Marcela Arza

Helena

Me duele el labio. Pienso en qué fue lo que hice mal. Me paso la lengua por la boca y con la punta saboreo mi sangre. Chorreo. Nadie sale de esta casa, me retumba. No puedo sacarme esa frase de la cabeza.  El sol raja mi cara con una soberbia que duele. Siento como rompe toda mi piel y me dejo. La escucho agrietarse. El aspersor se activa y moja una parte de la entrada. Me da mucha sed verlo. Se rocía de tal forma que queda perfectamente delimitada la tierra mojada y la tierra seca. Es una frontera impenetrable.

Están las plantas cómodas, rechonchas, las lindas y después las sedientas. Me siento como una de esas plantas sedientas. Soy de ese grupo. Qué calor. Tengo las manos transpiradas. Me limpio en la remera. Sangre. La remera está manchada de sangre. Del bolsillo saco el encendedor y la mitad del porro. Lo prendo. Me arde el labio. Escupo, pero no tengo saliva. 

Se abre la ventana de la cocina. Estrepitosa. De una. De golpe. Se abre como lo hace ella. Saca la cabeza y me mira con esa cara que pone, que aprieta la mandíbula. La saludo con la mano y sonrío, no sé por qué sonrío, pero ella me esquiva y mira al cielo. Hace su risa socarrona y arpía. 

Fumo. Una pitada al cerebro. 

Achino los ojos hacia la ruta. Empiezo a escuchar algo. Por un segundo creo que son los rayos ultravioletas los que escucho y afino más la vista y creo que los veo. Me parece que veo los rayos ultravioletas. Pero no. 

Rápido, lento, sin tiempo, viene. Aparece con esa música hipnotizante. Llorona, llorona, canta. Me late fuerte el corazón y me agarro de la baranda. El auto llega. Es rojo con vidrios polarizados. Avanza, hace marcha atrás, adelante y frena. Un baile de cuatro ruedas. Se apaga la música. Se abre la puerta del acompañante y baja él. Botas. Pantalón apretado, camisa con unos arabescos espantosos pero no podía dejar de mirarlos. Todo él no podía dejar de mirar. Me sacó la sed. Me daba agua mirarlo. Mi aspersor de un metro ochenta.  

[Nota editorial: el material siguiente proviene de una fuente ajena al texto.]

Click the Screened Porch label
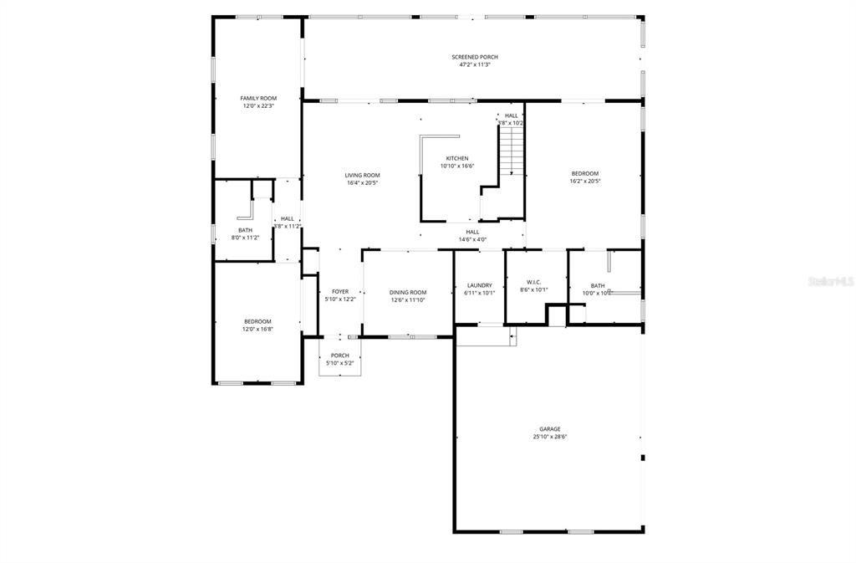pos(474,57)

Y baja ella. Ella es como un perfume que no olés, pero sabés que es un perfume bueno. Huele bien sin ser olida. Refrescante, limpia, aromática. La mujer perfume. A mí me caen gotas de sudor. Tengo la boca pastosa, y no tengo saliva. Él la espera, no se mueve, mira a la casa. Ella camina toda perfume y va directo hacia la puerta. Tan derecha camina que me doy cuenta que estoy encorvada y entonces me muevo y él me mira y me voy para atrás como un reflejo para esconderme y me quemo con la tuca los dedos y me golpeo apenas con la pared. Y sonreí al suelo sin levantar la cabeza. Me empieza a quemar algo adentro y necesito tomar algo así que miro al aspersor y me parece una excelente idea y camino derecho al aparato y meto mis pies en la zona mojada de plantas ricachonas y me arrodillo. Avanzo semi arrodillada al aparato como procesión al dios del agua y todo esto lo hago sin saber por qué lo estoy haciendo, como que algo en mi me controla sin yo poder controlar lo que me controla. Y voy directo y meto la boca al pico del aparato y tomo todo lo que puedo. 

Y ahí, ella me grita. ¡Helena! ¡Helena! Me tironea del brazo y me levanta tan rápido que me dan ganas de desmayarme. ¿Qué estás haciendo? Con los dientes apretándose de furia. ¡Ponete a trabajar! y me lleva arrastrando al auto. Él, abre el capot, agarra una maletita negra y un estuche de guitarra y me mira. Me mira los pies, la cintura y la boca. Tiene un hoyuelo en su cara. Aprieto mis labios. Me duelen. 

Ella ya les prepara. Se llama Helena. Helena presentate.

Hola

Hola

Se van a quedar una noche. 

Soy Víctor

Helena

Vamos. Prepará la habitación, me dice ella y me pellizca la punta del codo. Víctor sonríe. Creo que escucho a su hoyuelo reír y camina para la casa. La mujer perfume lo espera adentro. Toda la casa debe oler a ella. De a golpecitos, ella me empuja hacia adelante. Me susurra al oído, con esa voz de hacerme tener miedo: esta vez no la cagues. El aspersor empieza a apagarse.  Escupe. Escupe. La tierra seca se ilusiona, pero escupe, escupe y ahí no llega. El límite está marcado. Se apaga y entramos.